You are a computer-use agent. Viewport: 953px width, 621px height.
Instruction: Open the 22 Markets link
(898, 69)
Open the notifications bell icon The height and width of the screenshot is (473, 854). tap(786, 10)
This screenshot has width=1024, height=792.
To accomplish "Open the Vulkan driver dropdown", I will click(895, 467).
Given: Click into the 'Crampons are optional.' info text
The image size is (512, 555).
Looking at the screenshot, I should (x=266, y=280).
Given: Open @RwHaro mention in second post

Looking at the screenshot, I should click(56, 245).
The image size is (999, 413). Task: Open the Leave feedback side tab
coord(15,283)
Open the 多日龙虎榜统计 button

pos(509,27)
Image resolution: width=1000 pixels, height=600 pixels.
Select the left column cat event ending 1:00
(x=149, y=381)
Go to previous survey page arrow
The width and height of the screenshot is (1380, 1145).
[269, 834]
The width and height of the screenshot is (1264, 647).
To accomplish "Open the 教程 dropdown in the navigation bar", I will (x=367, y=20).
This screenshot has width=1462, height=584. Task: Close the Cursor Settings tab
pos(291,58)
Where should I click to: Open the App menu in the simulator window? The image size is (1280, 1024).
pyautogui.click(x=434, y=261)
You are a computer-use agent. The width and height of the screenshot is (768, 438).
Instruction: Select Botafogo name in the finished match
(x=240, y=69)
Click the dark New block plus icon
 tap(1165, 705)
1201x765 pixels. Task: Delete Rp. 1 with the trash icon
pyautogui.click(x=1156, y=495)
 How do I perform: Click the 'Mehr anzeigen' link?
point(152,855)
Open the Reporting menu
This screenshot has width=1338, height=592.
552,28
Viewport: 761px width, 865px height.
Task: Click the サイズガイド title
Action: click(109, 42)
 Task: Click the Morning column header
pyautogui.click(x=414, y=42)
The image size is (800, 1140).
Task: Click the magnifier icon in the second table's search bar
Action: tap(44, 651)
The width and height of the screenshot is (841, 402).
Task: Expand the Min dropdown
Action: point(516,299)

.....

| AIM OF THE EXERCISE |
Your response must consist of the entries, reproduced exactly.

| SOLUTION FOR THIS TASK |
You are a computer-use agent. Viewport: 953px width, 621px height.
Instruction: Open the 22 Markets link
(898, 69)
Open the notifications bell icon The height and width of the screenshot is (473, 854). tap(786, 10)
This screenshot has width=1024, height=792.
To accomplish "Open the Vulkan driver dropdown", I will click(895, 467).
Given: Click into the 'Crampons are optional.' info text
The image size is (512, 555).
Looking at the screenshot, I should (x=266, y=280).
Given: Open @RwHaro mention in second post

Looking at the screenshot, I should click(56, 245).
The image size is (999, 413). Task: Open the Leave feedback side tab
coord(15,283)
Open the 多日龙虎榜统计 button

pos(509,27)
Image resolution: width=1000 pixels, height=600 pixels.
Select the left column cat event ending 1:00
(x=149, y=381)
Go to previous survey page arrow
The width and height of the screenshot is (1380, 1145).
[269, 834]
The width and height of the screenshot is (1264, 647).
To accomplish "Open the 教程 dropdown in the navigation bar", I will (x=367, y=20).
This screenshot has width=1462, height=584. Task: Close the Cursor Settings tab
pos(291,58)
Where should I click to: Open the App menu in the simulator window? The image size is (1280, 1024).
pyautogui.click(x=434, y=261)
You are a computer-use agent. The width and height of the screenshot is (768, 438).
Instruction: Select Botafogo name in the finished match
(x=240, y=69)
Click the dark New block plus icon
 tap(1165, 705)
1201x765 pixels. Task: Delete Rp. 1 with the trash icon
pyautogui.click(x=1156, y=495)
 How do I perform: Click the 'Mehr anzeigen' link?
point(152,855)
Open the Reporting menu
This screenshot has width=1338, height=592.
552,28
Viewport: 761px width, 865px height.
Task: Click the サイズガイド title
Action: click(109, 42)
 Task: Click the Morning column header
pyautogui.click(x=414, y=42)
The image size is (800, 1140).
Task: Click the magnifier icon in the second table's search bar
Action: tap(44, 651)
The width and height of the screenshot is (841, 402).
Task: Expand the Min dropdown
Action: point(516,299)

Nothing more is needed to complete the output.